Yup, I would avoid a new delta machine like the plague. We had a delta lathe at work, only a couple of years old, tried to order a new part, parts were already "no longer available"... Just had an issue with my Delta DJ20, circa 2000, thought my motor had gone out, part "no longer available" luckily, it turned out to be a switch issue, ordered a generic one from Amazon. I really like the jointer, and have used it hard, but the parts issue is a deal killer IMO...

Reactions: Agree 1


----------



## woodtickgreg

If I can save up the extra cash before march I may just go for the 4hp saw with the overarm dust collection and 2 position fence. The more I research it the more I like it. But that's a lot of money to come up with in a hurry. Taxes maybe.....but still waiting on 1 w2 from past employer.


----------



## Woodworking Vet

Thomas, there is a first impression review of the Harvey table saw here. I've been intrigued with Harvey's line up for the past year or so.


----------



## barry richardson

Cool, that Harvey has the tilt handle on the left. Too bad I will never need another table saw....


----------



## William Tanner

barry richardson said:


> Which Grizzly did you have? I wasnt aware they made any with the tilt handle on the left. I find the handle on the right is much more awkward to access and spin, I worked in a shop where we made lots of boxes with miters, and needed to go back and forth between 90 and 45 frequently. Much less hassle on the left. If the stops are set properly you don't even need to look at the pointer. Just my preference I guess... I agree the Delta seems the best in that regard, but I kinda got turned off to the newer delta stuff a few years ago when replacement parts were unavailable for some reason.... maybe they are better now...
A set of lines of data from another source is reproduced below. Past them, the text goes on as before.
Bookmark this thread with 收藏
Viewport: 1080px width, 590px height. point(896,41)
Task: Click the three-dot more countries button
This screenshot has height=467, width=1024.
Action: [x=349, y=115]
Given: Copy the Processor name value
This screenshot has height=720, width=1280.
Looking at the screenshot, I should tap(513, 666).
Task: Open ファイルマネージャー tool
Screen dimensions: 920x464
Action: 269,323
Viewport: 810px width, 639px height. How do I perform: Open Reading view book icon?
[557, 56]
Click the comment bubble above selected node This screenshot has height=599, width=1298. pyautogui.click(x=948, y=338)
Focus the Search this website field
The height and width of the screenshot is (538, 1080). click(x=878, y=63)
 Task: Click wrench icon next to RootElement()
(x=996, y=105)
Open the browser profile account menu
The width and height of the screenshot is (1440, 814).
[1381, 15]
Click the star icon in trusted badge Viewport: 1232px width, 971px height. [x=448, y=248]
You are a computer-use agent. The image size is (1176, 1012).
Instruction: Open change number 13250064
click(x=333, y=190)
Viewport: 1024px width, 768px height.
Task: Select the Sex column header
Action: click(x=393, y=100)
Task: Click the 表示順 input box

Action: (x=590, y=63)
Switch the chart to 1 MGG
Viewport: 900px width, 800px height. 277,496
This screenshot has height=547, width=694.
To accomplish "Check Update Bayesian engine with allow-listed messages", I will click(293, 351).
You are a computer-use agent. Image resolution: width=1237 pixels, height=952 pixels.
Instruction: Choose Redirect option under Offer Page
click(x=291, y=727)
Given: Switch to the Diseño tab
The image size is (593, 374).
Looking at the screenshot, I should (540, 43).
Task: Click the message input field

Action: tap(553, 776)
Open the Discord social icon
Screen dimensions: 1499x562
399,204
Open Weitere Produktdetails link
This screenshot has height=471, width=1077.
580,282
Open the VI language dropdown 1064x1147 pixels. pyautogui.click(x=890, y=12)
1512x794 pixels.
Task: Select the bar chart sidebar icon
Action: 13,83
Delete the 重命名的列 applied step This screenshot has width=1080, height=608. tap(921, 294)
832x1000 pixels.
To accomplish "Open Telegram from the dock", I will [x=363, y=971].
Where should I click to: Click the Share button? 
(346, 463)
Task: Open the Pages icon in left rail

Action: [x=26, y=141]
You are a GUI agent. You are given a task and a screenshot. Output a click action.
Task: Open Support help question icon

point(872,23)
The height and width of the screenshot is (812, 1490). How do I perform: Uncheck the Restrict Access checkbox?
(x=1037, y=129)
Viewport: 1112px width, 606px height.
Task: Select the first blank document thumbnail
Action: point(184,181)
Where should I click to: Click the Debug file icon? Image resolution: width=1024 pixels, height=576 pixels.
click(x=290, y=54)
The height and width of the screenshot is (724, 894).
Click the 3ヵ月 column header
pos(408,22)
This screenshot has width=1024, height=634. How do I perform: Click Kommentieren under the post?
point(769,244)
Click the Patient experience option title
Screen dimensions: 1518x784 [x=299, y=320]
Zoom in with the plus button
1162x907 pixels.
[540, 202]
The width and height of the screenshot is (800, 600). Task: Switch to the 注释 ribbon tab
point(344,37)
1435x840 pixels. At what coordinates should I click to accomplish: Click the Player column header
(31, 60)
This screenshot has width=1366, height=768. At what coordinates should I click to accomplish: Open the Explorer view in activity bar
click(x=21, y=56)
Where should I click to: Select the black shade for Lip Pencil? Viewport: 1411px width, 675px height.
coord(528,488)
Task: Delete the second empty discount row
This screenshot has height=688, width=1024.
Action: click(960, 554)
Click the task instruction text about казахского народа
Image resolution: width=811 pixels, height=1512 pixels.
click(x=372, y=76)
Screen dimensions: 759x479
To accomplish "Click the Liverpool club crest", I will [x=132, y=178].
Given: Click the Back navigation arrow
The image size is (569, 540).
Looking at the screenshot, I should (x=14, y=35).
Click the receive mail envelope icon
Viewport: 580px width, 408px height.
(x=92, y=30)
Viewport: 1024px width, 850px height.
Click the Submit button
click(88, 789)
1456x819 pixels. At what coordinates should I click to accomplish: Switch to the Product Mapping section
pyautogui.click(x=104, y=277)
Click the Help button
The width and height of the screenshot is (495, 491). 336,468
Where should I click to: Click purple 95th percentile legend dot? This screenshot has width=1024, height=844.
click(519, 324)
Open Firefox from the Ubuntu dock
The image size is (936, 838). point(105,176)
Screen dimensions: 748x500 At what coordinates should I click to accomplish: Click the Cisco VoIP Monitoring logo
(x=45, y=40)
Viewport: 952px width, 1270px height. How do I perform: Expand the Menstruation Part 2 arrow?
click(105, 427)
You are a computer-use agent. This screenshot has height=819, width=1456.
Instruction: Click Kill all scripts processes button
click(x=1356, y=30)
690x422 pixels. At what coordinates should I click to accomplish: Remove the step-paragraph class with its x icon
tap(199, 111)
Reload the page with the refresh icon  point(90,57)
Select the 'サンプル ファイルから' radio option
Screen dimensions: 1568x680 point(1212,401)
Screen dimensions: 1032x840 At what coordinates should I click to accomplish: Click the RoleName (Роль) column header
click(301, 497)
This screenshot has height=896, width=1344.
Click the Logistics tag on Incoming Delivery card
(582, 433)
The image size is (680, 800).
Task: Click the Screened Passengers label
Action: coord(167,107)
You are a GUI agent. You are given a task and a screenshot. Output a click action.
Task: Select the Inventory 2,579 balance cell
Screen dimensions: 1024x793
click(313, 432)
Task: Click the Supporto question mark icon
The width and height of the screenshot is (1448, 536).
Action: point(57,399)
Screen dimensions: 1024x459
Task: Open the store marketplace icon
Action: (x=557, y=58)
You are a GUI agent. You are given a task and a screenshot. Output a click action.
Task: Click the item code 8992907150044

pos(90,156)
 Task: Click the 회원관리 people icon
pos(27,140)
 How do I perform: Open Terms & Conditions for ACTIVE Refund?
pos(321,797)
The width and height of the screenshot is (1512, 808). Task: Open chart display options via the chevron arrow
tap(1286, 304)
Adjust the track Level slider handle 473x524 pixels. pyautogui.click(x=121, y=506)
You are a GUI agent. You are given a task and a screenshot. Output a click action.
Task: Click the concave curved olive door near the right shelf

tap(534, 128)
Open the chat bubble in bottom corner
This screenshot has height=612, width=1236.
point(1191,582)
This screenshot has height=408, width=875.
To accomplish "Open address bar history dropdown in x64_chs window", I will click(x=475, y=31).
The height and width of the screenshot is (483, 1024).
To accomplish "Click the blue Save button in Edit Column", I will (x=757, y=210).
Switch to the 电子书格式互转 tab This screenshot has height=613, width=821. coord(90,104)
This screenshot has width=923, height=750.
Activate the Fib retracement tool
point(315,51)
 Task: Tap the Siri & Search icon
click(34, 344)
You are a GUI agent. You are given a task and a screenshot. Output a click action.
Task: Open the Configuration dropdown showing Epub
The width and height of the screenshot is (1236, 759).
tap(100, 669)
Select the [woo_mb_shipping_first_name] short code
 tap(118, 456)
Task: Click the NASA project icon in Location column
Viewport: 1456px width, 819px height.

Agree on your Delta comment. I stay away from that brand because of issues with parts and service.


----------



## AustinTom

At some point I no longer got notified of posts to this thread so I thought it was dead. I just reviewed it and found the comments re: Delta very informative, as well as the Harvey review. I still haven't bought a new saw but recently took another look at Delta. At the time of my initial post, I recall the Delta being a little more expensive than the Harvey. It is now $4232 at Amazon whereas the Harvey is $2249 and Harvey regularly sends me emails of special sales which would knock about another $100 off the Harvey. If I ever buy, it looks like it will be the Harvey.


----------



## woodtickgreg

I ordered the laguna F3, should be in end of March beginning of April. It was $2,499 with a 3hp motor, cast iron trunion, overarm dust collection, European hi low fence, and 52" rails.

Reactions: Way Cool 1


----------



## Wildthings

My Harvey table saw purchase is shipped and expected delivery is this Monday the 22nd

Reactions: Way Cool 1


----------



## woodtickgreg

Wildthings said:


> My Harvey table saw purchase is shipped and expected delivery is this Monday the 22nd


Which one did you get? And be sure to post pics when you get it and share it with us all.


----------



## AustinTom

I did not know about the Laguna F3, thanks for confusing me. :-) The Laguna and Harvey seem comparable and the choice is not obvious. I would have to rotate the Laguna 180 degrees for dust collection and put an elbow on the Harvey. Both would need to be modified for 6". It looks like more paralysis by analysis.

Reactions: Funny 1


----------



## woodtickgreg

@AustinTom I almost went with the big Harvey and a 52" fence. Only real difference between the 2 saws was the Harvey is 4hp and the Laguna is 3hp. I really wanted to go with the Harvey but when my emails and phone calls weren't answered it turned me right off. Now Laguna's customer service doesn't always get high marks either, but at least they will answer the phone. If their saw is as good as my Laguna 1836 lathe I'll be very happy.


----------



## Wildthings

It's here!!

Reactions: Way Cool 2


----------



## woodtickgreg

Wildthings said:


> It's here!!


Very cool! I should be able to make that same statement soon.

Reactions: Like 2


----------